**About this task**
Would you output, exactly as written, the line with "Los Angeles event" and all lines after it to the end of the data below, and no others?
-- Given entries follows --
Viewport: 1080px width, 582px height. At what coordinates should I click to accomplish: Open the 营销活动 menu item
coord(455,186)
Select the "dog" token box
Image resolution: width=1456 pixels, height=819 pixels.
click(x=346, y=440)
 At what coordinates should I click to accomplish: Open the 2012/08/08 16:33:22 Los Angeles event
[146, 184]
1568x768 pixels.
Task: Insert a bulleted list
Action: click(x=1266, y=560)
-- Given entries concluded --
**Answer to this problem**
 At what coordinates should I click to accomplish: Open the 2012/08/08 16:33:22 Los Angeles event
[146, 184]
1568x768 pixels.
Task: Insert a bulleted list
Action: click(x=1266, y=560)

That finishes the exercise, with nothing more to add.